== INPUT MATERIAL ==
........

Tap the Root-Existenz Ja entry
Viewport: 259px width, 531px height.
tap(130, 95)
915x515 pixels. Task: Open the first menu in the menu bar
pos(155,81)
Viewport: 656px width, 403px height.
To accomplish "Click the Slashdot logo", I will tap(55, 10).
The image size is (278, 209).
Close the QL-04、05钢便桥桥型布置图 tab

........

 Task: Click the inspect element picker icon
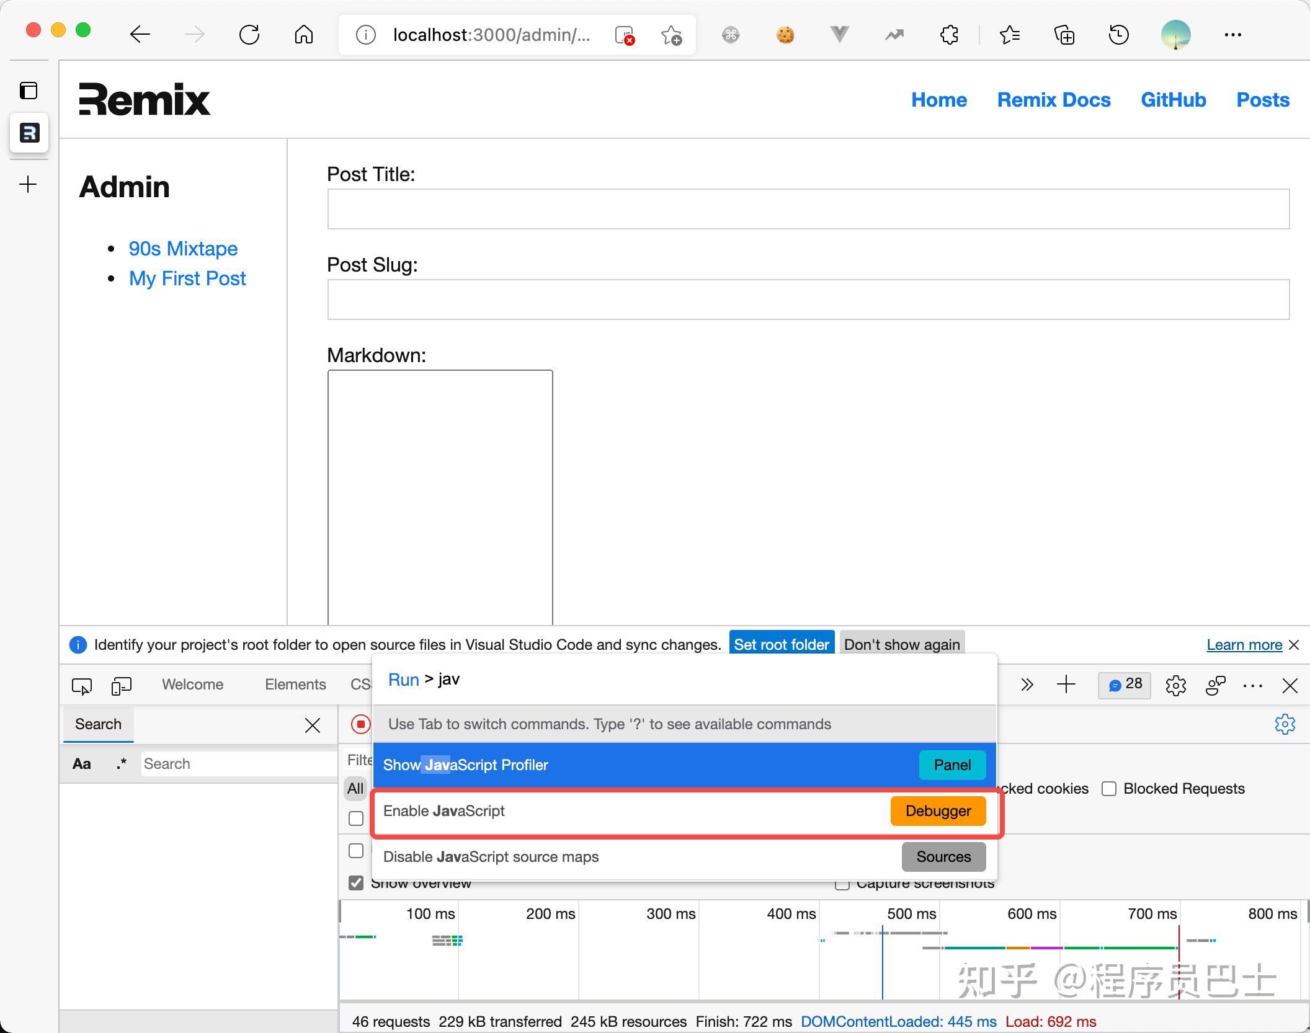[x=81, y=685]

........

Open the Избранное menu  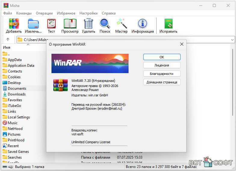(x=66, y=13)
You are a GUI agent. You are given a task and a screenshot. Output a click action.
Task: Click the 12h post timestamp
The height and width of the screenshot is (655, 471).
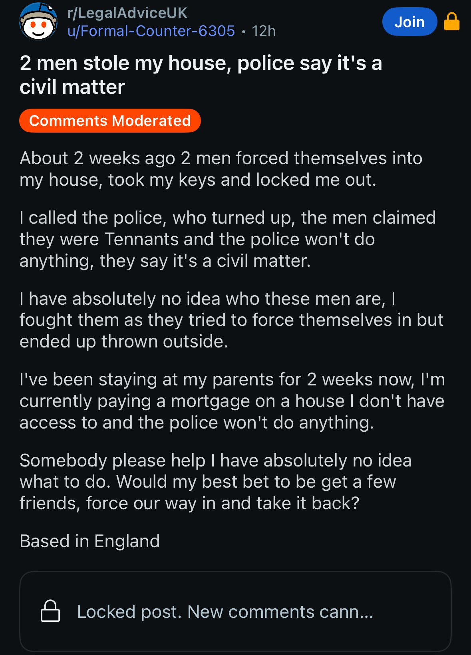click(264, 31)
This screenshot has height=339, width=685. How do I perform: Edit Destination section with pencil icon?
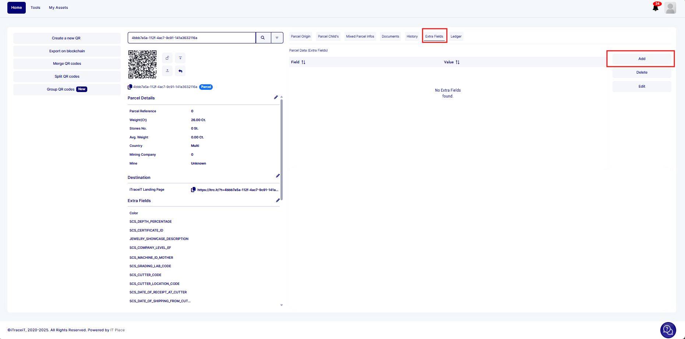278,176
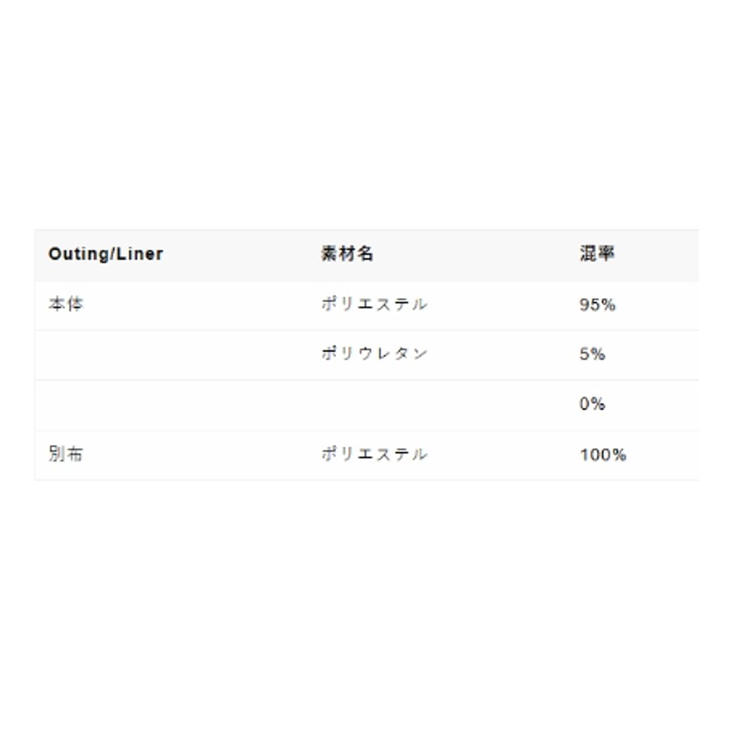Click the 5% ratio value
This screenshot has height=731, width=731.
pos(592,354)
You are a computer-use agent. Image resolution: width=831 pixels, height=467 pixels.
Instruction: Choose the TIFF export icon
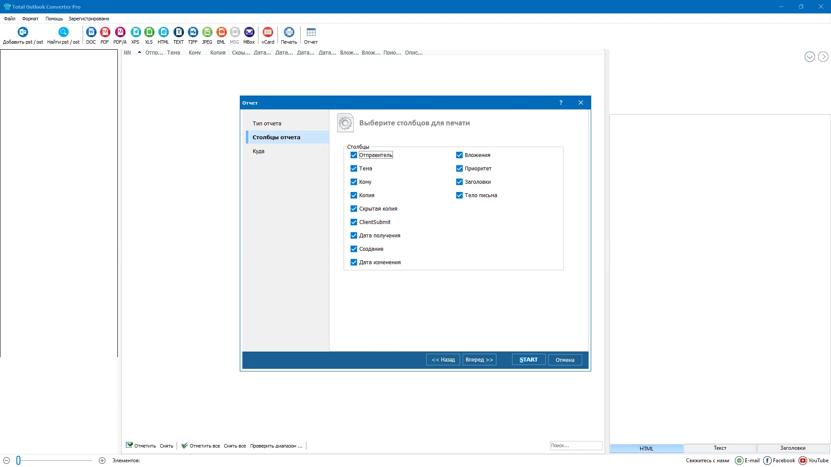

........

== SHORT PROBLEM ==
Convert the part of the listing that opens with the line containing "This screenshot has height=339, width=685." and closes with the line containing "Instruction: Choose the TIFF export icon" into a JSON list of strings, one string per line, skipping blank lines and leaving out the pictures.

== ANSWER TO THE PROBLEM ==
[
  "This screenshot has height=339, width=685. How do I perform: Edit Destination section with pencil icon?",
  "278,176",
  "Click the 5% ratio value",
  "This screenshot has height=731, width=731.",
  "pos(592,354)",
  "You are a computer-use agent. Image resolution: width=831 pixels, height=467 pixels.",
  "Instruction: Choose the TIFF export icon"
]